Labour Party’s anti-Semitism Struggle: Recognizing Jews Are a People, Not Just a Religion

First Published in Ha’aretz 5/9/16

Picked up in Washington Post The Volokh Conspiracy

I left the U.K. Labour Party when I received my Green Card. I felt it was odd to continue to be part of a British political party when I had officially moved overseas for good. Yet, watching the party miserably fail to deal with anti-Semitism over the past ten days, and Ken Livingstone’s unending obsession with Hitler and the Jews, took me back to my days on the National Executive Committee of the National Union of Students, an organization that has been a feeder to the front lines of left-wing national politics in Britain for decades.

In 2008, I was elected as one of the 27 national executive members of the NUS. As Sam Lebens, a friend and mentor who served there two years before me, wrote in the Forward, the NUS was often a tense place for Jewish students, especially when they tried to get the majority to accept that anti-Semitism should be taken seriously.
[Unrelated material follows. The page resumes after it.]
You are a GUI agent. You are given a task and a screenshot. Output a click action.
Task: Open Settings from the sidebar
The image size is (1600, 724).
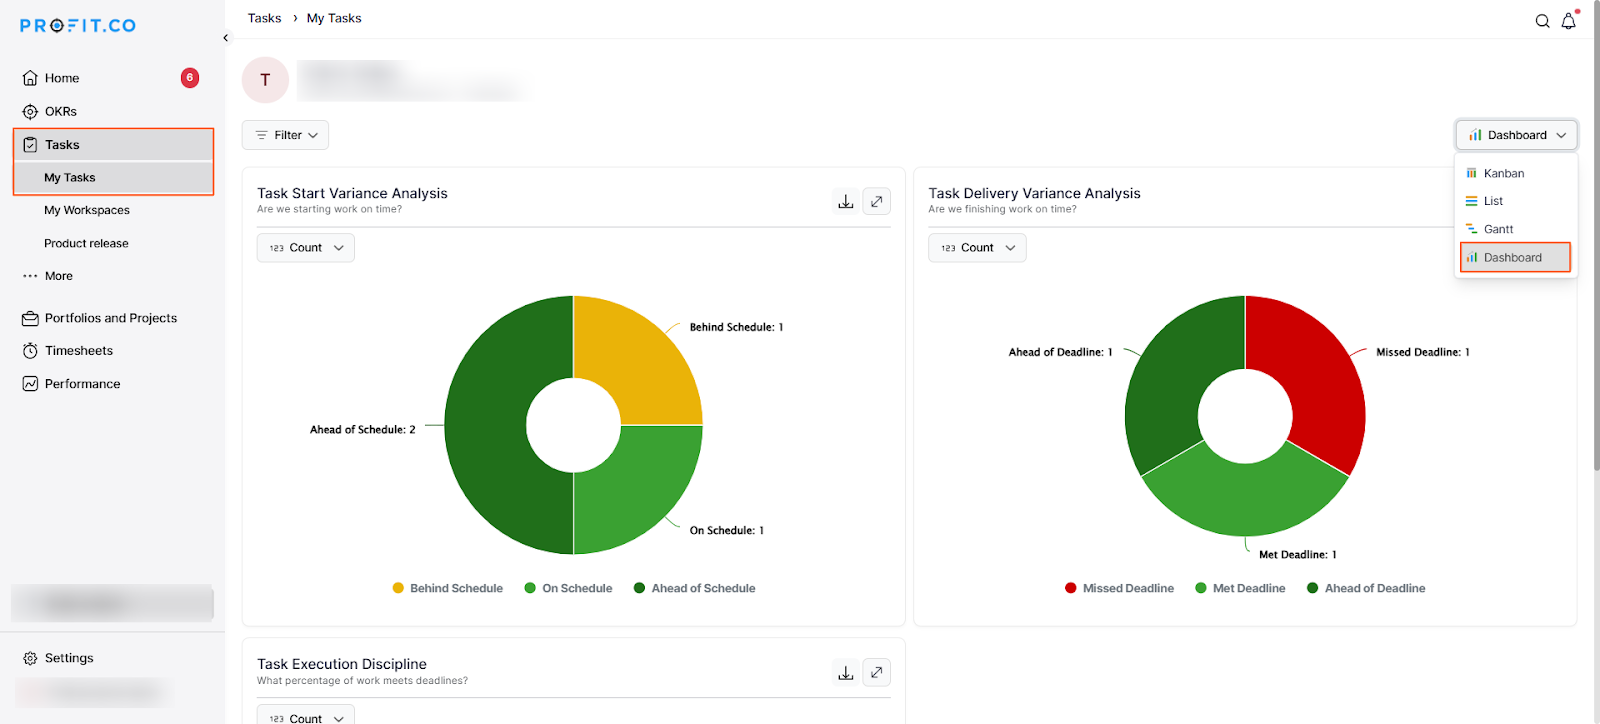(x=68, y=658)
During my own year on the NEC the first Gaza war, Operation Cast Lead, took place.We debated motions about whether NUS would march with the Palestine Solidarity Campaign or condemn the usage of anti-Semitic imagery at the rallies. At another point during that year, I had to confront the hard left on the National Executive Committee about a leaflet that was being handed out that claimed that the Holocaust killed thousands of trade unionists, disabled people, gays and communists. While these groups were indeed victims, the pamphlet omitted one key group: Jews. Here we had dedicated anti-racists educating about the Holocaust while airbrushing out its Jewish victims.

In-between votes on theses issues, I would engage those who were part of the hard left — those who saw themselves as belonging to the same leftist faction as Ken Livingstone — on how they could possibly justify their anti-racist credentials when they were doing things that were so offensive to the Jewish community.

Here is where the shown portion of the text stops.